Surprising New Palestine Charity Donors

If you follow the security and hacker world, you’ll know that there is a constant tit-for-tat battle going on across countries, religions and ideologies.  One group will deface a certain web site usually with badly spelt propaganda and  ‘1337 speak’, then a few days later another group will retaliate with an attack on a different web site.  There’s lots of threats and tough talk, and it sometimes seems like there are literally thousands of these groups all over the world fighting their own cyber way.
computercrime

The reality is that it’s been happening for so long it doesn’t really make much impact any more, unless it’s a really big commercial name.  There’s another problem with this attack method, especially due to the minimal impact – it usually takes much more effort than it’s worth.  Of course there are literally thousands of ways to hack a web site – vulnerabilities on the code, the host, bruteforce passwords or pinch user credentials – the list is virtually endless.

However it does take time, and can take an awful lot of effort which is why it often looks like a complete waste of time.  You spend days finding out a web sites vulnerabilities and hack into it, replace it with your leet message – then take a couple of screenshots.  What happens then?  The owner changes all the password, closes the vulnerability and restores the original from backup and it’s all back to normal.  Unless you dash out and advertise the hack, then it’s likely not that many have even noticed and those who do have seen it all before anyway.   Of course if it’s a bank or a big commercial site then there is much more of an impact and of course commercial implications – but those sites are likely to take much more effort and resources to hack into anyway.

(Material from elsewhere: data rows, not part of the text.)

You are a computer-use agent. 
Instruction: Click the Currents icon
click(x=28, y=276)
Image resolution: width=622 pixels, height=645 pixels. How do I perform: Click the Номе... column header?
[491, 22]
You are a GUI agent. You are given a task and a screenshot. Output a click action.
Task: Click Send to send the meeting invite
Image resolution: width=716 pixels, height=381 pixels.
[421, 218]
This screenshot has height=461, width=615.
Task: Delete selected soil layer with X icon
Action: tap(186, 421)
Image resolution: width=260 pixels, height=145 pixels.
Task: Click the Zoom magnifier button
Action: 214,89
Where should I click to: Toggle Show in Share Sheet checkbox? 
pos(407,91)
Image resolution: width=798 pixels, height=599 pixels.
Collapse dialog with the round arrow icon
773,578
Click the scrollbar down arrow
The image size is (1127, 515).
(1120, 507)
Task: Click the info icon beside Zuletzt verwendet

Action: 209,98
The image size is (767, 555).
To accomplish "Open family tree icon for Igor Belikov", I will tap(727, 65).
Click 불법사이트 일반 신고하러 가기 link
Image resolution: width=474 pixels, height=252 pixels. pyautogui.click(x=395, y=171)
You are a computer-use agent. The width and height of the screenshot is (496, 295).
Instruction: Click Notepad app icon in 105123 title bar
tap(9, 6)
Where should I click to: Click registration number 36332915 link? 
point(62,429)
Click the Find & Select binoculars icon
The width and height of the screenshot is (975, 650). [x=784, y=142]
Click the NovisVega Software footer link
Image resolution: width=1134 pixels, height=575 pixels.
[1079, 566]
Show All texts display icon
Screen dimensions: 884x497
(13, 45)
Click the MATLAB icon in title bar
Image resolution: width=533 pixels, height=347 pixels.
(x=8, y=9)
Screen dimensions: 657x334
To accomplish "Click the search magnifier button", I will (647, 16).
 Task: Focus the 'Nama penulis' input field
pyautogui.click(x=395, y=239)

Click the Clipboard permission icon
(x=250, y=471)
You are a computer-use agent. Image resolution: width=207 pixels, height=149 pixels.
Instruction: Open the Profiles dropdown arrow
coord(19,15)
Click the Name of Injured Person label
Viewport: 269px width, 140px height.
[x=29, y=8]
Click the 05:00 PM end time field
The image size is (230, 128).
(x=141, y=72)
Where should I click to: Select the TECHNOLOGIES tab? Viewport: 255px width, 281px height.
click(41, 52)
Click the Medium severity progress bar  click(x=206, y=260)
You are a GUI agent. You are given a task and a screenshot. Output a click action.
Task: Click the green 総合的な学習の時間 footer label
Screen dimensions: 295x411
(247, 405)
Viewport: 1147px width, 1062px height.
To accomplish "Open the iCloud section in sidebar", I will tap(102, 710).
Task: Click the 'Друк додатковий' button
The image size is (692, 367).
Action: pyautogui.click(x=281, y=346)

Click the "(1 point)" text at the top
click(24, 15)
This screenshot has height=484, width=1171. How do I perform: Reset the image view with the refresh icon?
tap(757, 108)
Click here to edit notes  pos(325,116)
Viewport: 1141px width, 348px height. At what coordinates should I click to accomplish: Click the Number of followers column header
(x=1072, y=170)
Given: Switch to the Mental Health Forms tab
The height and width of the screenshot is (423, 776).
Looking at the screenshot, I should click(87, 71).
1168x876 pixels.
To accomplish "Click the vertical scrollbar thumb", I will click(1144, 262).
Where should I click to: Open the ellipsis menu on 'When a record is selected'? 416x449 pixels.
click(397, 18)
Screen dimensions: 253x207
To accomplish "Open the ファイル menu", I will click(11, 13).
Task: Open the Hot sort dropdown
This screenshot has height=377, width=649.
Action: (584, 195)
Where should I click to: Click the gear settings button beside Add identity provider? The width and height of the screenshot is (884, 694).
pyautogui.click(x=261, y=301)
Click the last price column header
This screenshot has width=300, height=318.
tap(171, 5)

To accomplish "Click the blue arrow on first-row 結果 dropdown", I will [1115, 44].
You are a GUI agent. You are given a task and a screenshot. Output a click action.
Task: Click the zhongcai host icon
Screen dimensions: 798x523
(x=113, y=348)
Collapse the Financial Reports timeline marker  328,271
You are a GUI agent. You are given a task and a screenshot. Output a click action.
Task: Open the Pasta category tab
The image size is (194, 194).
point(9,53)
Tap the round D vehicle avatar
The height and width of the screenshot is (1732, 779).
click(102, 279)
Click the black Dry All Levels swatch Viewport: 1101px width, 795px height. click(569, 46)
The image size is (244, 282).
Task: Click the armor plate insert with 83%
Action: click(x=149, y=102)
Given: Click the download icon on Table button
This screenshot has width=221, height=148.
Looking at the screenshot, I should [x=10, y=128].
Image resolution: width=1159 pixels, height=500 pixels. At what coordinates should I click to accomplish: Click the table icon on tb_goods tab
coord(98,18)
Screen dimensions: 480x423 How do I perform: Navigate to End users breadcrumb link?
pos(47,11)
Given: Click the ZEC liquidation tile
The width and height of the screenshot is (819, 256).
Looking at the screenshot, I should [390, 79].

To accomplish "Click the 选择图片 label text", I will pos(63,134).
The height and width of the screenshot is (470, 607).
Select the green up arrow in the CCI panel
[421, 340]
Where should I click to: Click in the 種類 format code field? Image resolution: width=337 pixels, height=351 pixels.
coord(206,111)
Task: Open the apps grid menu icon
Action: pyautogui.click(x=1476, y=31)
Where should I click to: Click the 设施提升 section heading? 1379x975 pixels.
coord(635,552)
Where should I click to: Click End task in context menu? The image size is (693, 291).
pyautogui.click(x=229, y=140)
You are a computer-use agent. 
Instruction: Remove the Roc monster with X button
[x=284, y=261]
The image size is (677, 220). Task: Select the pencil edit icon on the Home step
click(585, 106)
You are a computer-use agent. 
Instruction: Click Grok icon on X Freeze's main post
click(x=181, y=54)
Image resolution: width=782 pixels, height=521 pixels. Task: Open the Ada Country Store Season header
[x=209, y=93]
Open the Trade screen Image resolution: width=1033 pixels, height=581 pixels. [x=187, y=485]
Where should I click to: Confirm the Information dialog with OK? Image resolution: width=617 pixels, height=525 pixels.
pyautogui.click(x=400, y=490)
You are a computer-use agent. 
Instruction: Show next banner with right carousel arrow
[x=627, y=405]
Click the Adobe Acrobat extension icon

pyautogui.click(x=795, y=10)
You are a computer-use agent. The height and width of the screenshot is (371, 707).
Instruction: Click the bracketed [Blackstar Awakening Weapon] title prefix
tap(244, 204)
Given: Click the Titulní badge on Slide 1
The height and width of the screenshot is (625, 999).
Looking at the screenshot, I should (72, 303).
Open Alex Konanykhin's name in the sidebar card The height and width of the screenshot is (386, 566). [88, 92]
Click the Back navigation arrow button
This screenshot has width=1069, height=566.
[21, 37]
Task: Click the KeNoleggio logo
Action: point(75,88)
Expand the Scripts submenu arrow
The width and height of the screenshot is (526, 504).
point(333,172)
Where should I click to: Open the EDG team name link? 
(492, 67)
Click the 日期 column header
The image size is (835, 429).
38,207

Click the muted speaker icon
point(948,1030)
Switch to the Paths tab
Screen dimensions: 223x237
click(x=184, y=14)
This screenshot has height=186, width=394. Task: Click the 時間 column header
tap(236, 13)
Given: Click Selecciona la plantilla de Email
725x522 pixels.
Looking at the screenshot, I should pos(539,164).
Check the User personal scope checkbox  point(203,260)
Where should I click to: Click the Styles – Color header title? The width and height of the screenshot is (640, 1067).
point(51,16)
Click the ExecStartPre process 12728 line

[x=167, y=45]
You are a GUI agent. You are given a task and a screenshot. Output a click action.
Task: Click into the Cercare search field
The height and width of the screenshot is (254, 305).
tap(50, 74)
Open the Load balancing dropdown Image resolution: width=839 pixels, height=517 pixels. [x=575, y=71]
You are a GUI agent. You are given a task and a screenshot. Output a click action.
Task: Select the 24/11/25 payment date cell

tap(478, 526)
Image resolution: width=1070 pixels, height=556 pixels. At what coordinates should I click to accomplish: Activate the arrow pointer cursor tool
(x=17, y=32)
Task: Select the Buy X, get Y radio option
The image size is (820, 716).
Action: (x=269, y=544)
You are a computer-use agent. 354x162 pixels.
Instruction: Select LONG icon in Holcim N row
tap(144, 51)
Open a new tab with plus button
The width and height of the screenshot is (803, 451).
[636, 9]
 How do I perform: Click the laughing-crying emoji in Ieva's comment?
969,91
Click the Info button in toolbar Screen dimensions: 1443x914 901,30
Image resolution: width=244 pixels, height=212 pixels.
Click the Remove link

Which is why I think this was a rather innovative angle by a group of  pro-palestinian (or perhaps just anti-Israeli) hackers called AnonGhost (not impressed with that name!).  They’re involved in an cyber offensive against the Israeli’s, which sounds a bit more impressive than the reality, and have been for several years in line with other Muslim extremist groups like ISIS.  It all get’s very messy here as you have a ‘free speech’ hacker group like Anonymous, working towards the same target alongside ISIS sympathising hacking groups such as AnonGhost.  Obviously supporting any ISIS related group is kind of a backwards step toward promoting free speech and liberty.

Anyway the point is that instead of just stealing a few user details and posting up a bit of tedious cyber graffiti which is overwritten half an hour later, they did something different.   They stole lots of credit card details from an Israeli based site and posted some of them online, the rest they used to make donations to a Palestinian children’s charity.

anonghostdonate

Well that’s the story at least, there is a little bit of evidence to support it but not enough to be completely sure. The irony of course relies on these being stolen Israeli credit cards. Though whether the payments were completed by the charity site – fundrazr, is also perhaps difficult to believe -especially after the facts were posted all over the web.

As usual, the attackers probably didn’t hide their tracks very well and unless they used some very secure VPNs, like these, have probably now got loads of their details listed on databases compiled by various security agencies like GCHQ and the NSA.  However as a stunt,  it was at least a little bit innovative.